Both technologies are quite inflexible to change without regeneration of the code or dbml layer.
That being said, used properly LINQ 2 SQL is quite a robust solution, and you might even start using it for future development due to it's ease of use, but I wouldn't throw away your current DAL for it - if it aint broke ...
My experience tells me that using by using linq you can get things done faster, however the actual actions to the database are slower.
So... if you have a small database, i'll say go for it. If not, i would wait for some improvements before changing
I'm using LINQ to SQL on fairly large project right now (about 150 tables) and it is working out very well for me. The last ORM I used was IBatis and it worked well but took alot of legwork to get your mappings done. LINQ to SQL performs very well for me and so far has proved to be very easy to use out of the box. There are definately some differences you have to overcome in transition, but I would recommend it's use.
Side note, I have never used or read about NetTiers so I won't discount it's effectiveness, but LINQ to SQL in general has proven to be an extremely viable ORM.
Our team used to use NetTiers and found it to be useful. BUT... the more we used it, the more we found headaches and pain points with it.

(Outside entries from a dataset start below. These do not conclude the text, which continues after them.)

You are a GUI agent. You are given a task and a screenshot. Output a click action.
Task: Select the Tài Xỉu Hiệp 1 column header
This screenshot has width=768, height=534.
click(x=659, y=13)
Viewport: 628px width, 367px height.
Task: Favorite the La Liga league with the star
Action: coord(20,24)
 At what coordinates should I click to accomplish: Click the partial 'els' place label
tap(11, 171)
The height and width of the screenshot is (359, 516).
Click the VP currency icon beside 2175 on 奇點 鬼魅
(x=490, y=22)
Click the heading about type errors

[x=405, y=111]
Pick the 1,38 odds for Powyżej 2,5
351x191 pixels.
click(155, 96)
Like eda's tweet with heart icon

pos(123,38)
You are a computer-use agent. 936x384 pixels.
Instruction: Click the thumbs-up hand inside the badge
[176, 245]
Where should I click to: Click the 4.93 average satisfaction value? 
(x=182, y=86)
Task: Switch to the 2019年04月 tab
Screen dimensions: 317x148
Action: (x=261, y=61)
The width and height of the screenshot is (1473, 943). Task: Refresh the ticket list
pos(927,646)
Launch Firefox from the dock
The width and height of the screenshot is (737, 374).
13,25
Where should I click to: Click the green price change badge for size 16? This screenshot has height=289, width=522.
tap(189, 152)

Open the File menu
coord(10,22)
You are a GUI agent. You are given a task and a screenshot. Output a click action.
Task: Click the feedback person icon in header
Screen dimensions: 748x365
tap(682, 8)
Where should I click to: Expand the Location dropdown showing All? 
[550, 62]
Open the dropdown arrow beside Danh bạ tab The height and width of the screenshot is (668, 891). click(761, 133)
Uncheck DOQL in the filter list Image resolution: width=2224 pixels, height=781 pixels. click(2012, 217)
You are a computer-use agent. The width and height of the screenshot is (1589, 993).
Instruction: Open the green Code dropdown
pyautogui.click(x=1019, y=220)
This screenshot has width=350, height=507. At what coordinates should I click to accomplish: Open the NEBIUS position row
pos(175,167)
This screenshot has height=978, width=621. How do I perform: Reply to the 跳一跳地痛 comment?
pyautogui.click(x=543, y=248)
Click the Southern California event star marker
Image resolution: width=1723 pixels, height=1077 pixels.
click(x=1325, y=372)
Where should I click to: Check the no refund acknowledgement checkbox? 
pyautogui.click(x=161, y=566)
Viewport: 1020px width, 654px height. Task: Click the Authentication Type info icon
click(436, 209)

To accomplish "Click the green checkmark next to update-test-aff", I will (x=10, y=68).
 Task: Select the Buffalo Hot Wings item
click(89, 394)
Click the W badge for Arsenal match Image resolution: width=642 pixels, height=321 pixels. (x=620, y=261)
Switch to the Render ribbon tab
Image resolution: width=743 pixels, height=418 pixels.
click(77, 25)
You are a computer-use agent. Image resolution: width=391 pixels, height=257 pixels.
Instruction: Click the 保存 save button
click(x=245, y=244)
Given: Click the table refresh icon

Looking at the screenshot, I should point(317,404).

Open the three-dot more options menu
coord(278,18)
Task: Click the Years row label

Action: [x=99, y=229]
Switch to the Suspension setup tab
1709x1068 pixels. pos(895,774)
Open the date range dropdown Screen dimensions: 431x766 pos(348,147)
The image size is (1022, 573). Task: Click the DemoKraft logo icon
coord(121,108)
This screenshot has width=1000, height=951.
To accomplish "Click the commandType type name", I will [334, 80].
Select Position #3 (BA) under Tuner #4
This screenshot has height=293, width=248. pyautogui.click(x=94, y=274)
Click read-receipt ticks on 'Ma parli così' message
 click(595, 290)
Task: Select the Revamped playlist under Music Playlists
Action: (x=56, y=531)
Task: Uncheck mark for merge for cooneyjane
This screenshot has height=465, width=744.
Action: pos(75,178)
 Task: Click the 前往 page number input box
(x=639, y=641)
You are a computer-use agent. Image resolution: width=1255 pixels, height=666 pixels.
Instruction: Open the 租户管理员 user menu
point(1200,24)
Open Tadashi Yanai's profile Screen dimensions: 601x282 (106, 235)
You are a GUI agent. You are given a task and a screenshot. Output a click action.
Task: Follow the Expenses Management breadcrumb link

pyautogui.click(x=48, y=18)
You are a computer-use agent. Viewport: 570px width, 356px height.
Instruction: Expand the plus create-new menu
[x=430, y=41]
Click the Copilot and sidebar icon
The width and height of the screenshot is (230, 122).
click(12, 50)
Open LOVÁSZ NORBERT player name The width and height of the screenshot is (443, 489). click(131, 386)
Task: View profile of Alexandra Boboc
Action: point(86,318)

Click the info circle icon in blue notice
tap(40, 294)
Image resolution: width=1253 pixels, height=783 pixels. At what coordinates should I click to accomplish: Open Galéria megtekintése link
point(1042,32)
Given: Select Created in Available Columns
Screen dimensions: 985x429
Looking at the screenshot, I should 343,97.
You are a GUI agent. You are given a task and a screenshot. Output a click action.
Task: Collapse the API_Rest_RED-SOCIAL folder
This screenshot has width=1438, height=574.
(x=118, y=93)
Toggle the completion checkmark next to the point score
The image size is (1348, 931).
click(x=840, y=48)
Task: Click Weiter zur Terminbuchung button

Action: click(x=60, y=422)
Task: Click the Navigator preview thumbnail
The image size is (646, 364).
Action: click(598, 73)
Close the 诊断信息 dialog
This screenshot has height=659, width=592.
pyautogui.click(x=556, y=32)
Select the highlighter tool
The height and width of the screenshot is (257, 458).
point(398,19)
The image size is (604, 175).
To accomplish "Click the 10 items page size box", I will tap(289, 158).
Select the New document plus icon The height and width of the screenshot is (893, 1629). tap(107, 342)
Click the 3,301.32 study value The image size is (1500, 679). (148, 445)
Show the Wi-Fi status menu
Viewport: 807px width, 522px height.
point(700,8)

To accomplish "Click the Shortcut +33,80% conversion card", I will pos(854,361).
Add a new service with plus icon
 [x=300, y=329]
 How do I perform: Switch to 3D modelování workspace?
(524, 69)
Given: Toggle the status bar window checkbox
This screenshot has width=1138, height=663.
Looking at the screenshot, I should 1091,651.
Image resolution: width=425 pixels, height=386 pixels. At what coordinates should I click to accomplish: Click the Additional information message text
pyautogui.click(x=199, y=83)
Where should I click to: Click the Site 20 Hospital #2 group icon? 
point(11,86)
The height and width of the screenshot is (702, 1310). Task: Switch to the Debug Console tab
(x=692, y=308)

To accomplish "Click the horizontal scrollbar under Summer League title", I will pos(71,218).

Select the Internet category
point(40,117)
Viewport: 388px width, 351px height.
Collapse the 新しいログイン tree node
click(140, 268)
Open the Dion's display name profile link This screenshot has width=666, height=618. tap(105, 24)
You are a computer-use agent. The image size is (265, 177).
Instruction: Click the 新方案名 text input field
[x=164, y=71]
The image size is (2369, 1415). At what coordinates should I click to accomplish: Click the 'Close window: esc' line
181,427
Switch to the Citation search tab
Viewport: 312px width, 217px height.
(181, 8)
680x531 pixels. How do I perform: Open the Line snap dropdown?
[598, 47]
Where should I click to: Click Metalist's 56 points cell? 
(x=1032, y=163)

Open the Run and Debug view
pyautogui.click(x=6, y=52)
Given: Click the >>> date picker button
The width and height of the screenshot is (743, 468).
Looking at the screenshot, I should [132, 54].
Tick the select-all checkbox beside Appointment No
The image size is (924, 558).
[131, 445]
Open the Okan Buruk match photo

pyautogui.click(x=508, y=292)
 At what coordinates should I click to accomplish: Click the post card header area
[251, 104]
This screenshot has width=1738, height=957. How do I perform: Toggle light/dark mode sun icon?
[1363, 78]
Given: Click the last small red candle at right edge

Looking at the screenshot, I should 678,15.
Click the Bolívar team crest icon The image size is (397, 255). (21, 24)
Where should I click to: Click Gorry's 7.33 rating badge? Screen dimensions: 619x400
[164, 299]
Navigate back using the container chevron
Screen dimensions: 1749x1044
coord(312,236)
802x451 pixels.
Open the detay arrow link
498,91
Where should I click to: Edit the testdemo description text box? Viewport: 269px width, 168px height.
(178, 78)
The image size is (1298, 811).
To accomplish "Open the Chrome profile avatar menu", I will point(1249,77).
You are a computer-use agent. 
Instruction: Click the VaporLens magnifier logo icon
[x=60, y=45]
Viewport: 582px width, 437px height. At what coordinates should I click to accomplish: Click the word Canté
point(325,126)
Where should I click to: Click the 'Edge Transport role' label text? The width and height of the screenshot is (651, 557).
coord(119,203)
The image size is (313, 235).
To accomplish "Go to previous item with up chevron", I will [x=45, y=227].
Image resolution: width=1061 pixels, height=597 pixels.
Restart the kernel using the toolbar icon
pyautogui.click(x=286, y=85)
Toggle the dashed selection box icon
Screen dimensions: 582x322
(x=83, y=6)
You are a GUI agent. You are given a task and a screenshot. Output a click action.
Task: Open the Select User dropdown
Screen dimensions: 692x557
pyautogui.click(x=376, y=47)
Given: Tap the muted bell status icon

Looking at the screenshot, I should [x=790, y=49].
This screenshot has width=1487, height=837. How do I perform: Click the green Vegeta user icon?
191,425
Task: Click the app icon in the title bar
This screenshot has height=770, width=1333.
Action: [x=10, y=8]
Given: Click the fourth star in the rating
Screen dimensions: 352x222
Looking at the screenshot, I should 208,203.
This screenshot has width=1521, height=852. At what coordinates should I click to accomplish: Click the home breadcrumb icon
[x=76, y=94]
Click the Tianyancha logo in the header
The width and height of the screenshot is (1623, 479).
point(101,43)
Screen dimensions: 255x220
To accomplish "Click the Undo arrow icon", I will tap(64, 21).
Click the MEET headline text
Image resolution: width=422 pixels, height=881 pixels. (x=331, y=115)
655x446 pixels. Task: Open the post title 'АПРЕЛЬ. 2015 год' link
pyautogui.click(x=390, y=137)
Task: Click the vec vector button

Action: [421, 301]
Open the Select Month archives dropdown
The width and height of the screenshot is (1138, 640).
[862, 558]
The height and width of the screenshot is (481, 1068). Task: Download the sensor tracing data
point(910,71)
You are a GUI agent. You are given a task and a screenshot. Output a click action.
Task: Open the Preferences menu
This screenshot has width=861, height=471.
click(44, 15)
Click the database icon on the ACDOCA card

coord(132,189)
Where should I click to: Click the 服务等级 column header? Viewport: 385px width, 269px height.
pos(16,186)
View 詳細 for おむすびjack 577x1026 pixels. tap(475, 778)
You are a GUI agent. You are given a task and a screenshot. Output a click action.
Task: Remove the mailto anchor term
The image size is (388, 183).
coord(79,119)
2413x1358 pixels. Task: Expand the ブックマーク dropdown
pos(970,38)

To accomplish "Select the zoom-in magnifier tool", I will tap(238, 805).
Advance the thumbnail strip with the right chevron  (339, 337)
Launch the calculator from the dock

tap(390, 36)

For example, anytime you make a change to the database, you need to re-generate the DAL with CodeSmith which involved:
re-generating thousands of lines of code in 3 separate projects
re-generating hundreds of stored procedures
Maybe there are other ways of doing it, but this is what we had to do. The re-gen of the source code was ok, scary, but ok. The real issue came with the stored procedures. It didn't clean any unused stored procedures so if you removed a table from your schema and re-gened your DAL, the stored procedures for that table did not get removed. Also, this became quite a headache for database change scripts where we had to compare the old database structure to the new one and create a change script to update client installations. This script could run into the tens of thousands of lines of sql code and if there was an issue executing it, which there invariably was, it was quite a pain to resolve it.
Then the light came on, NHibernate as an ORM. It certainly has a ramp-up time to it but it is well worth it. There is a ton of support for it so if there's something you need done, more than likely it's been done before. It is extremely flexible and allows you to control every aspect of it and then some. It is also becoming easier and easier to use. Fluent Nhibernate is up and coming as a great way to get rid of the xml mapping files that are needed and NHibernate Profiler provides an excellent interface to see what's going on behind the scenes to increase efficiency and remove redundancy.
Moving from NetTiers to NHibernate has been painful, but in a good way. It has forced us to move into a better architecture and re-evaluate functional needs. NetTiers provided tons of data access code, get this entity by its id, get this other entity by its foreign key, get a tlist and vlist of this and that, but most of it was unnecessary and unused. NHibernate with a generic repository and custom repositories only where needed reduced tons of unused code and really increased readability and reliability.